Physiotherapist, Simon Johnson, from our Langwarrin Clinic, is currently the Physiotherapist for local Football Netball Club, Frankston YCW. We recently sat down with Simon to find out a bit more about what makes him tick…
What inspired you to become a Physiotherapist?
I have always been a massive sport fan, whether that’s playing, spectating or being part of the medical team. At school, I was most interested in science subjects, especially human anatomy. So I guess I paired my passion for sport with a genuine interest in the human body and chose to peruse physiotherapy as a career!
What does being part of community sport and specifically, Frankston YCW mean to you?
One of the best things about being involved in community sport is making new friends, whether that is with players, coaches or supporters. It’s a great feeling belonging to a network of people who enjoy footy but also interact in the community in which I enjoy being a part of.
What is your philosophy around injury management?
Hard work equals goals. As a physio we may spend 40 minutes total with a patient per week. In that small amount of time I do as much as I can with my hands to help but it is the tools I give that patient to self manage through stretches, exercises, activity modification and behavioural changes that is really valuable. The patient has to put in some hard work to successfully rehabilitate and injury, being proactive and following the advice provided usually leads to great outcomes and speedy return to sport.
What is your proudest sporting moment as a player?
Winner of the 2014 Gentlemen’s Cup. An annual competition held amongst friends in which we compete in four events; table tennis, darts, lawn bowls and golf. The winners name is engraved into the trophy each year so I’m pretty proud of that.
What is your worst injury and how did you overcome it?
I’ve been pretty lucky with sporting injuries in the past. Worst injury was probably when I fractured my leg in footy. I was playing in the centre and was carrying the ball out of the stoppage and was chased down and tackled. Heard the crack and knew it was fractured. Worst part about it I was due to fly out that afternoon with friends on a surf trip to Gold coast, so I had to sit on the beach for two weeks watching the boys surf. A trick I learnt from that day was when you apply ice to an injury and the pain worsens, its often a telling sign that there is a fracture and an X-ray is a good idea!
Who is your sporting hero and what do you admire most about them?
I thought it was pretty inspiring when he returned to Jeffrey’s Bay in South Africa one year after being attacked by a great white and not only entered the water where he was attacked, but won the event against the world’s best. That takes some serious bravery, courage and also skill! I don’t throw around the term hero much, but that to me was heroic!
If you could have a superpower, what would it be?
It would be nice to have a magic wand with healing powers, save my hands from the pain of a long day of treatment!

**Provided data:**
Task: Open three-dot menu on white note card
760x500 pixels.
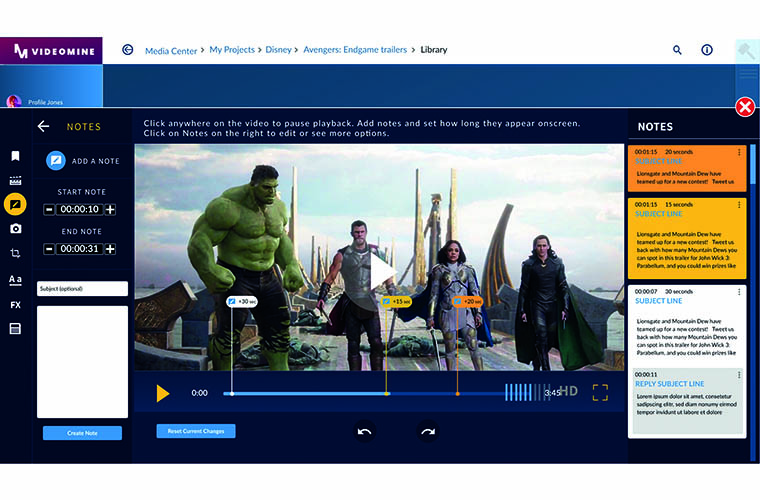Action: pyautogui.click(x=739, y=292)
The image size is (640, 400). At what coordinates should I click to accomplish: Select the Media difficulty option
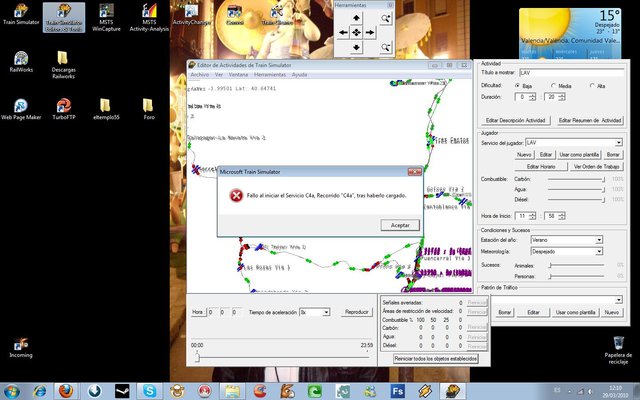tap(555, 86)
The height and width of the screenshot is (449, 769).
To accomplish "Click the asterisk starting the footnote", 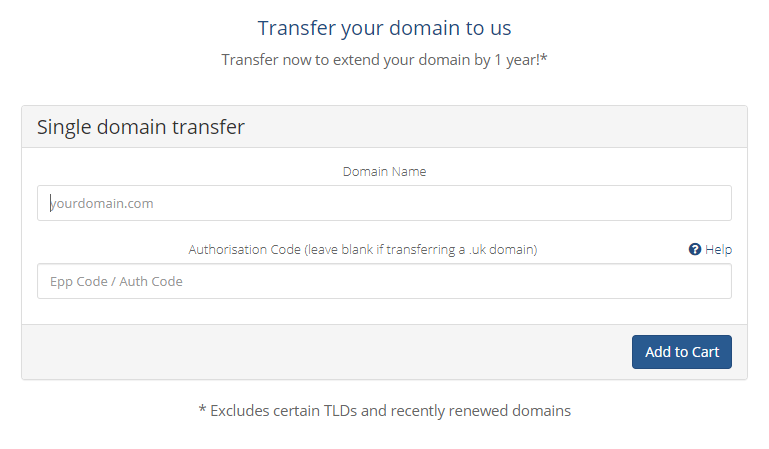I will (x=202, y=409).
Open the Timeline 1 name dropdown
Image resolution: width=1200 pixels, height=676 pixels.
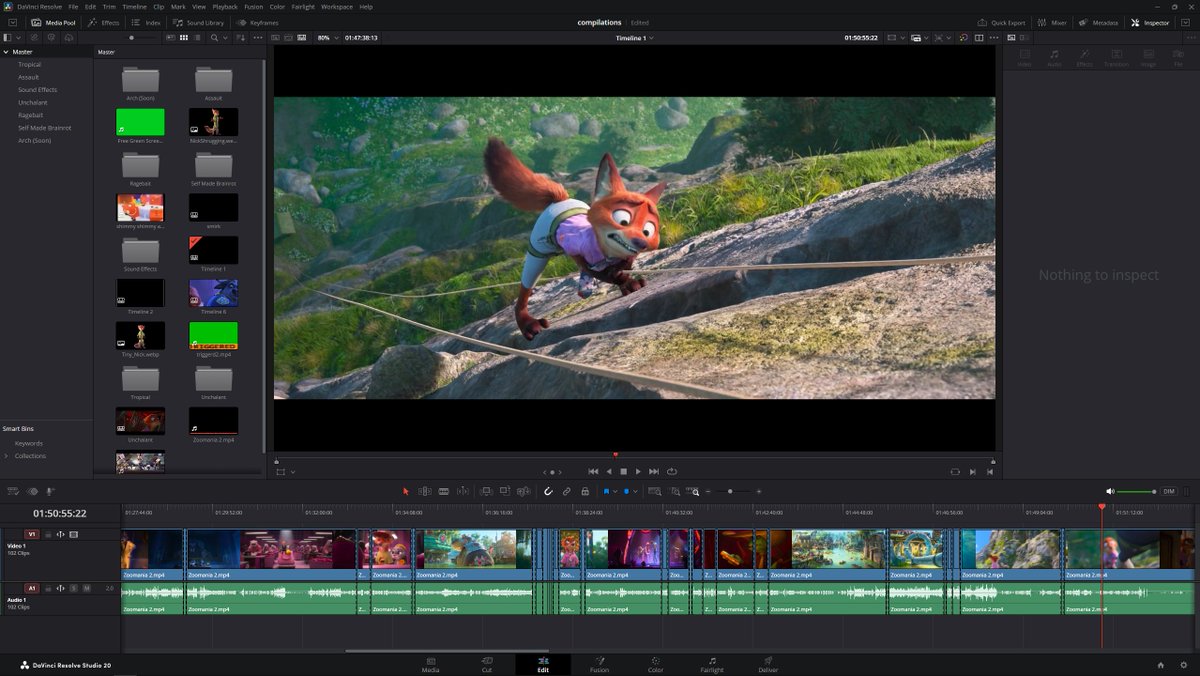click(x=634, y=38)
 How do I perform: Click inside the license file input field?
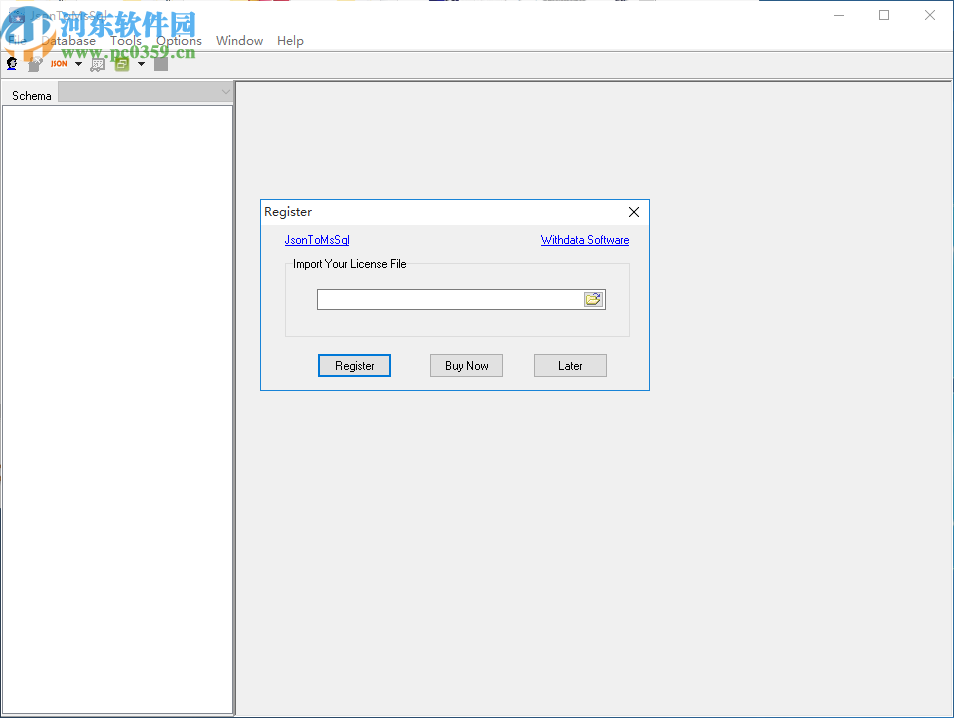click(450, 299)
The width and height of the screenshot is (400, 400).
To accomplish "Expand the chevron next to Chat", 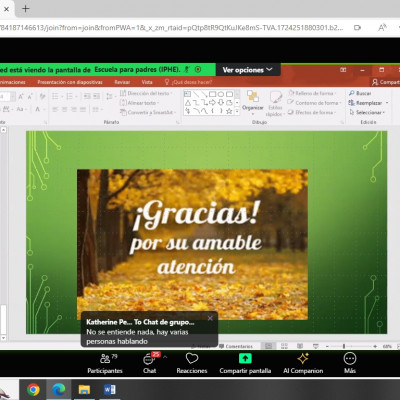I will [165, 357].
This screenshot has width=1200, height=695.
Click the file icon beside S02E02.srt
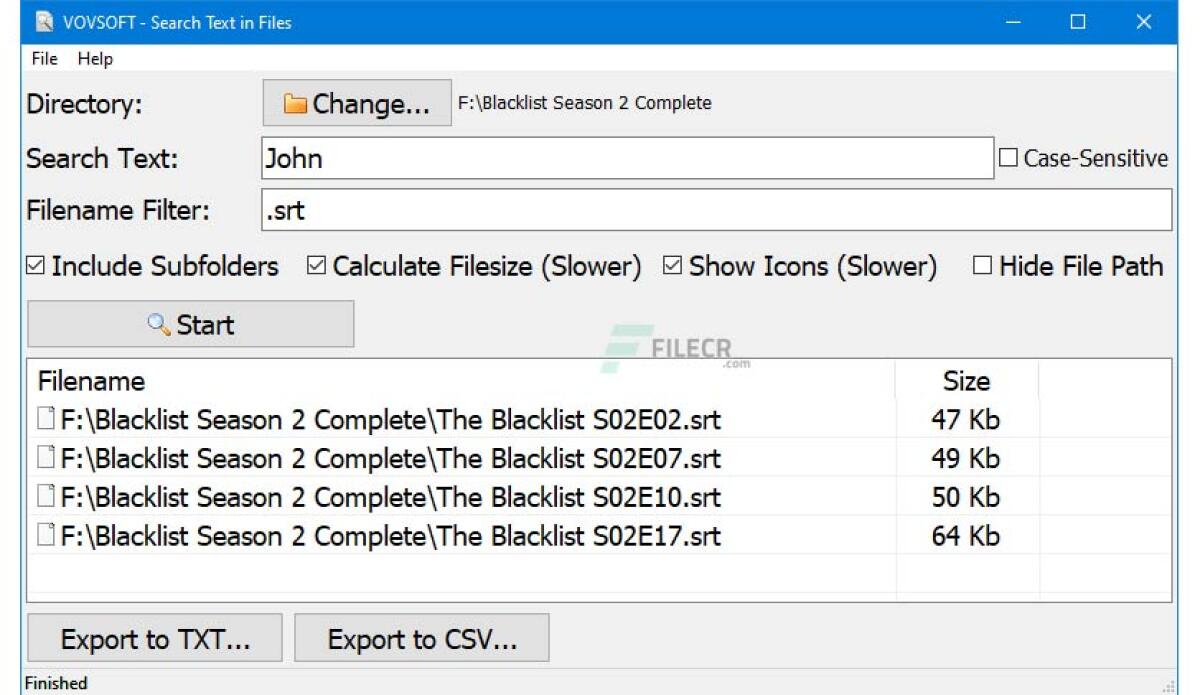pyautogui.click(x=44, y=419)
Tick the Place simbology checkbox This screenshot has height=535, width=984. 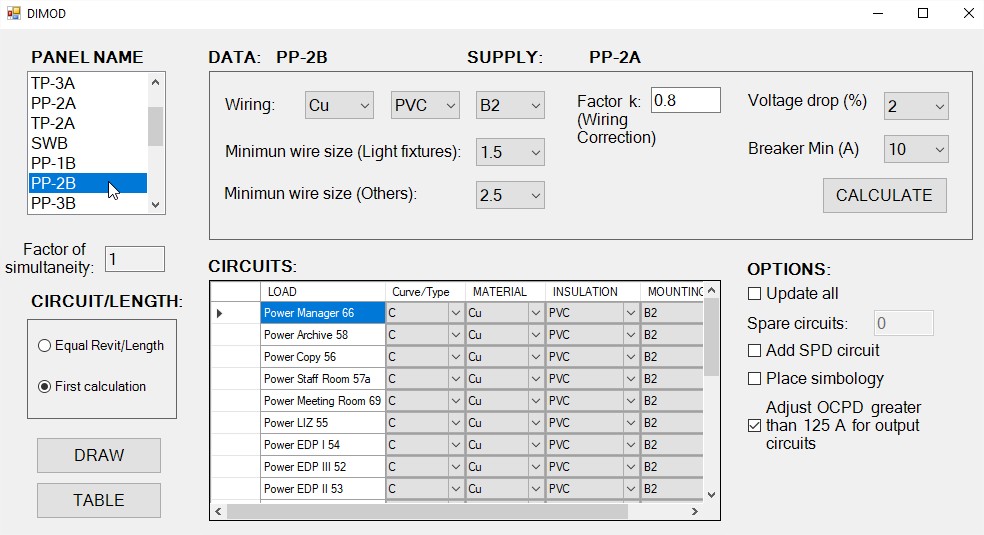pyautogui.click(x=755, y=379)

**Task statement:**
In the interview with Simon Johnson, which four events make up the Gentlemen's Cup? The entries have no connection to the interview with Simon Johnson.

**Result:**
Table tennis, darts, lawn bowls and golf.